→ Material for this task
★ ★ ★

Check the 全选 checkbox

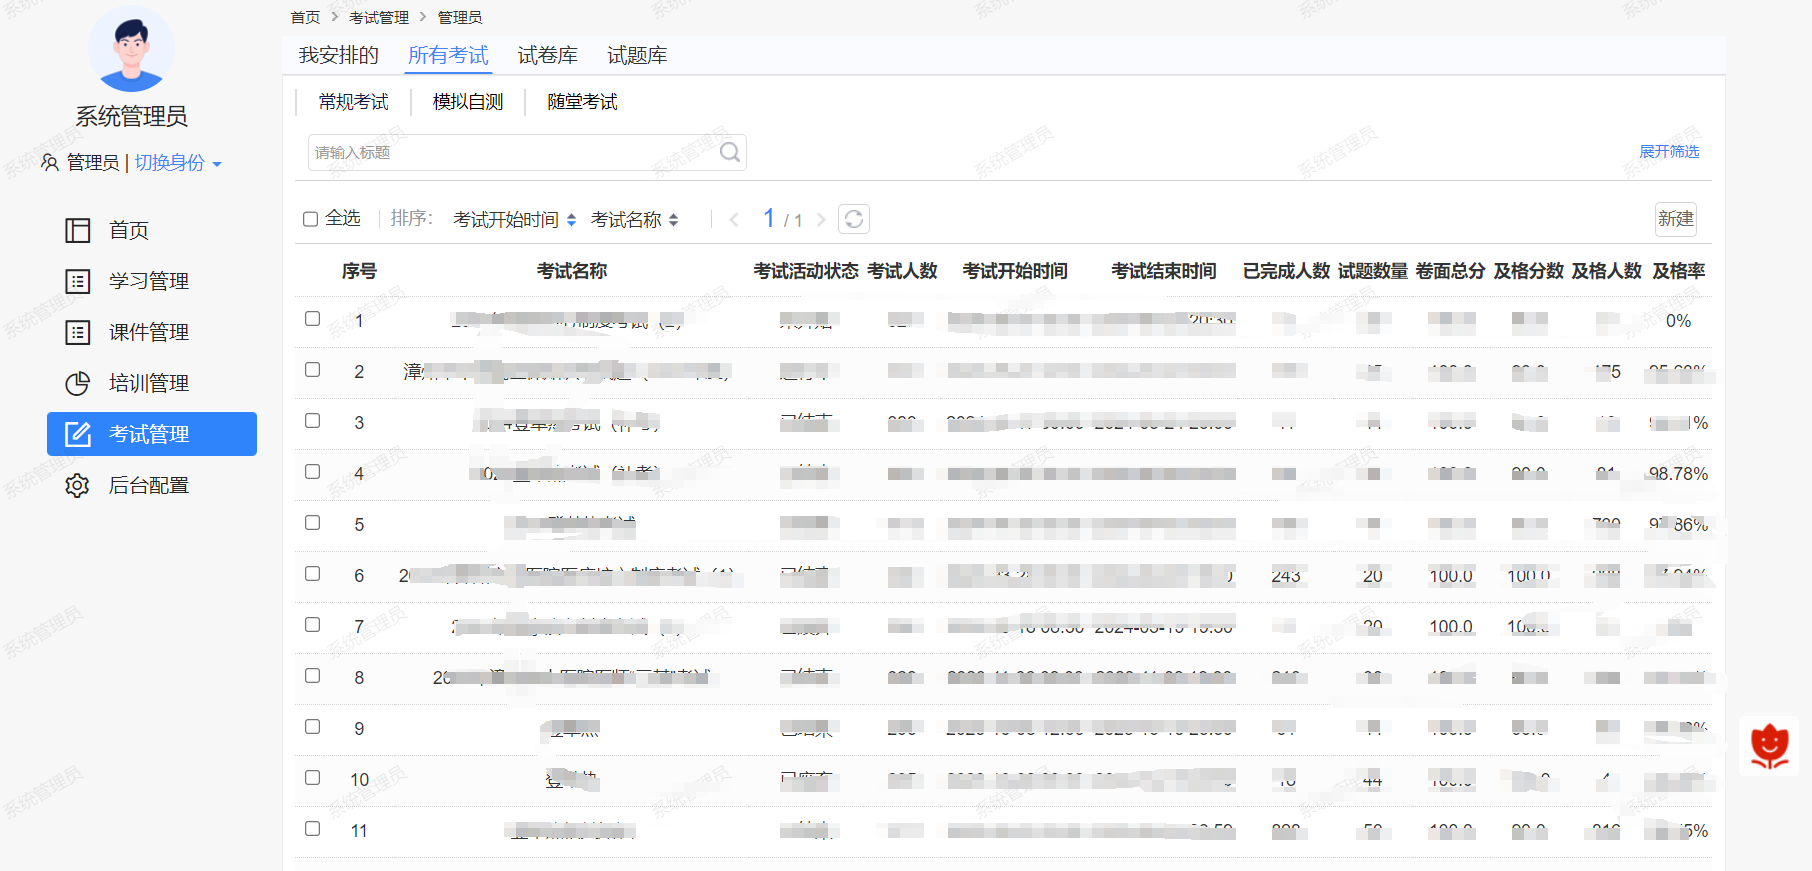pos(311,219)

★ ★ ★

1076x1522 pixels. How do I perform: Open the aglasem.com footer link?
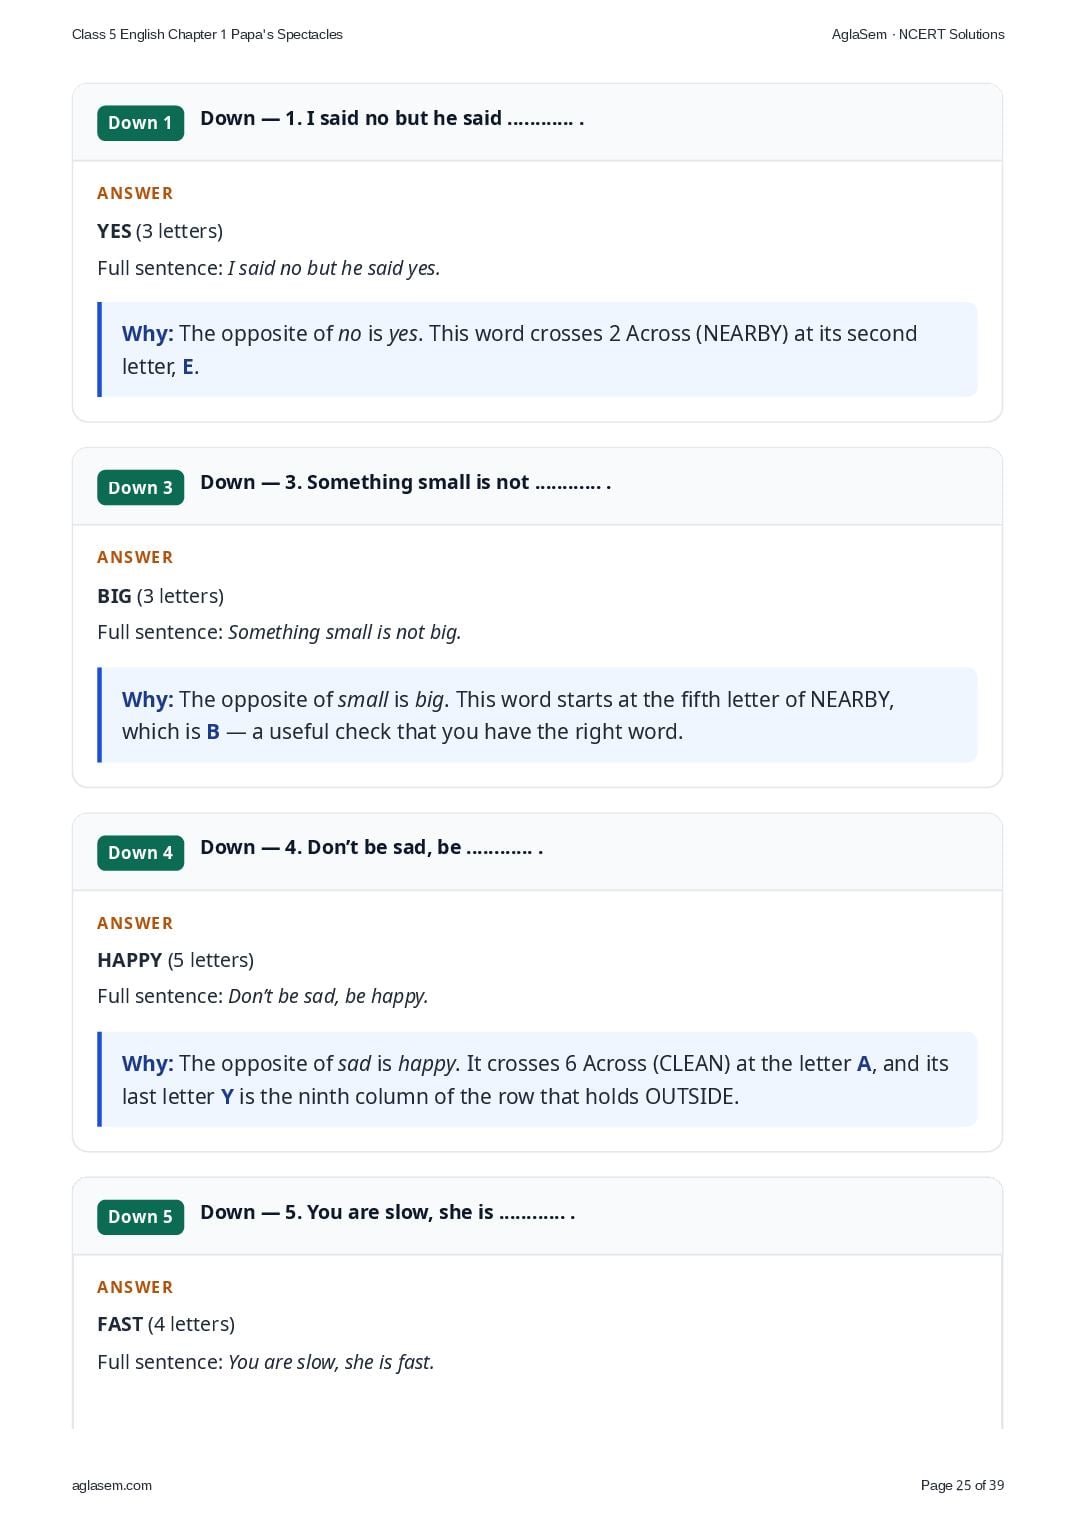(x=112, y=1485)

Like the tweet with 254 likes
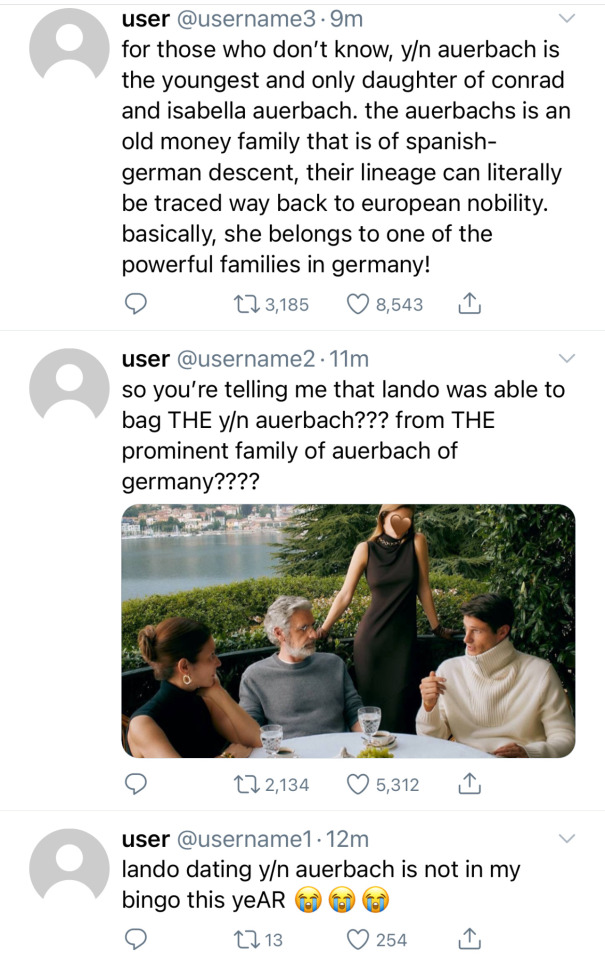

★ ★ ★

Whatever pictures the records hold, omit them; give again exactly the lines from the one containing "1076x1522 pixels. How" through the one containing "Like the tweet with 254 likes".

1076x1522 pixels. How do I perform: Open the aglasem.com footer link?
(x=112, y=1485)

Like the tweet with 254 likes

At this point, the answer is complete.